Opinión

Ciudad nuestra

Rumiando pensamientos imprecisos imbuidos en dudas, mientras miro a los seres del bulevar, algunos de ellos menesterosos de solemnidad y casi descarnados, presiento que cada uno de ellos está moldeado en su interior de un sempiterno olvido.
Rumiando pensamientos imprecisos imbuidos en dudas, mientras miro a los seres del bulevar, algunos de ellos menesterosos de solemnidad y casi descarnados, presiento que cada uno de ellos está moldeado en su interior de un sempiterno olvido.
Con el paso de los años, nada lentos, sino brisas sin descanso, hemos llegado a  comprender cómo el abandono es uno de los grandes extravíos del aliento humano cuyo final ineludible será la sequedad inclinada sobre canalillos de matojos. Sucede igualmente con la esperanza. Si recordamos, en toda ‘La Divina Comedia’ solamente una frase impresa a las puertas del Infierno, nos hace trepidar: “Los que entréis aquí, perded toda esperanza”.
Dante Alighieri, el florentino más brillante de la Edad Media, conocía el alma humana, bebió en ella y supo de las más punzantes enfermedades del espíritu: el olvido y el desaliento.
El médico amigo, por razón de una de mis variadas enfermedades, casi la mayoría hipocondríacas, me pide andar unos “mil pasos” cada día.
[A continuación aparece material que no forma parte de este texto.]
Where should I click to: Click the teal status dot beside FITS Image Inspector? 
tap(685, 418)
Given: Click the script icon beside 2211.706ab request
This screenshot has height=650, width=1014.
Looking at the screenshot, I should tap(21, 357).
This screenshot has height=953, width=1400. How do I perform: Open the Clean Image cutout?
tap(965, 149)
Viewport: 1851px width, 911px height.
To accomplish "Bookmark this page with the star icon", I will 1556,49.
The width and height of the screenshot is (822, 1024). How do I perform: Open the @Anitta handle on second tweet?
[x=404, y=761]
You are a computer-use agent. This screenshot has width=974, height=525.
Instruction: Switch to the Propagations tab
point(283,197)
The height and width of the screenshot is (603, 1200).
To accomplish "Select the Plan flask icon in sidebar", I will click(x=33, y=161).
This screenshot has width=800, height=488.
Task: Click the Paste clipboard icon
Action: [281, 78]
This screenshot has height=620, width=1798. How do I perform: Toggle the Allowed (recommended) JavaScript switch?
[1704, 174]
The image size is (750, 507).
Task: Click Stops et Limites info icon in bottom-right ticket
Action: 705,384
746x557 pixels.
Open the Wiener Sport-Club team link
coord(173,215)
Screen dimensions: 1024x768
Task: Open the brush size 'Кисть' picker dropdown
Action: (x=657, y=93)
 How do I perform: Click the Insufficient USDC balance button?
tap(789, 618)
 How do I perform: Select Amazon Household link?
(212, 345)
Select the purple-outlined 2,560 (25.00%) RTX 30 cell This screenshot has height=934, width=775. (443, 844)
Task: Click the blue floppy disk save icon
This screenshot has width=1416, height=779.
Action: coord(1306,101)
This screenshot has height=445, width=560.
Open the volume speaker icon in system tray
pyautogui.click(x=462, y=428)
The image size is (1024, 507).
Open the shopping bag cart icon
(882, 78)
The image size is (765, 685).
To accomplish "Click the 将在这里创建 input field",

Gracias a la caridad, virtud cardinal, no ha suprimido mi siesta, ese remanso envuelto en duermevela que ayuda con frecuencia a los males del desaliento.
Hace unas semanas he añadido a los libros de cabecera, los de las largas noches de insomnio y antes plagados en un rincón, dos obras de Chateaubriand, ‘Memorias de ultratumba’ y ‘Vida de Rancé’, el cenobita reformador de la Trapa.
Dejando el Panteón Nacional a nuestras espaldas, callado testigo de patrañas fantasmales, los recogelatas hacen su menesterosa mesada entre las bolsas de basura desparramadas, mientras, tras los visillos de una ventana, cierto percho suspira recordando una ternura caduca entre las páginas de un libro con olor a alcanfor.
En la esquina formada por el kiosco de baratijas, la farmacia y una parada de moto-taxis instalada en la acera y son caballos desbocados por la ciudad, una niña sentada en el suelo observa ensimismada un hatajo de hormigas grandes, negras, una tras otra, como la propia vida cuando se la aguijonea, subiendo por un muro de cascajillo donde una mano traviesa rasgueó: “¡Amor, te amo!”.
Y el lector amigo, comprensivo, preguntará con sobrada causa de que ciudad hablo con ese vaho enternecido. Tiene razón, disculpe: es Caracas.